When so many organizations speak together, when ordinary people gather their courage to say 'hurihaa kameh sirru vegen halleh nuvaane ehves kameh' – secrets shouldn't be kept from the people – it means something. It means the silence has become too heavy to bear. We see the appointments, we hear about the deals, we watch as positions go to familiar names while qualified hands remain empty. The circus moves from one tent to another, but the clowns wear the same makeup.
What strikes me most isn't the political maneuvering itself – we've seen that for generations. It's how transparent the lack of transparency has become. We watch ministers shuffle between ministries like cards in a deck, each move predictable, each appointment expected. The real work, the muhimmu vaanee bulhaathah that matters to fishermen waiting for fuel subsidies, to mothers worrying about medicine shortages, to young graduates scanning empty job boards – that work gets lost in the noise.
I think of my uncle, who runs a small shop in Malé. He doesn't care about which foreign power we're cozying up to this week. He cares that the price of rice has doubled, that his children can't afford the flats being built, that the simple dignity of knowing how his tax money is spent remains a distant dream. The political classes debate geopolitics while his world shrinks with each passing month.

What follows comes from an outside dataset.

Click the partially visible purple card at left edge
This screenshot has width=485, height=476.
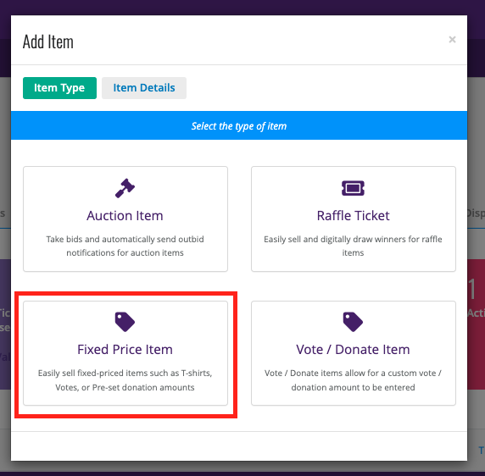(5, 324)
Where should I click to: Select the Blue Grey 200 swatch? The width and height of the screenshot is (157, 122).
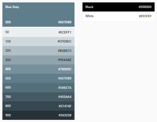click(38, 51)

There's a weariness setting in, a recognition that the real secrets being kept aren't about state affairs but about basic accountability. Why certain contracts go to certain companies. Why some neighborhoods get housing while others wait for years. Why the medicine that should be here tomorrow never arrives.
The beauty of our islands has always been their clarity – you can see straight to the ocean floor. That same clarity is what we're asking for in our governance. Not the staged transparency of press conferences and carefully worded statements, but the real transparency of budgets published where people can understand them, of decisions explained in language that doesn't require a political science degree to decipher.
Maybe what we're really saying is that we're grown tired of being treated like children who can't handle the truth. We've navigated rough seas for centuries, built communities on specks of land in a vast ocean. We can handle knowing how our country is being run.
As the sun dipped below the horizon, painting the Indian Ocean in shades of orange and purple, I thought about how the most valuable things here have always been what we can see clearly – the coral reefs, the horizon line, the honesty in a neighbor's eyes. Perhaps that's the transparency we're really missing.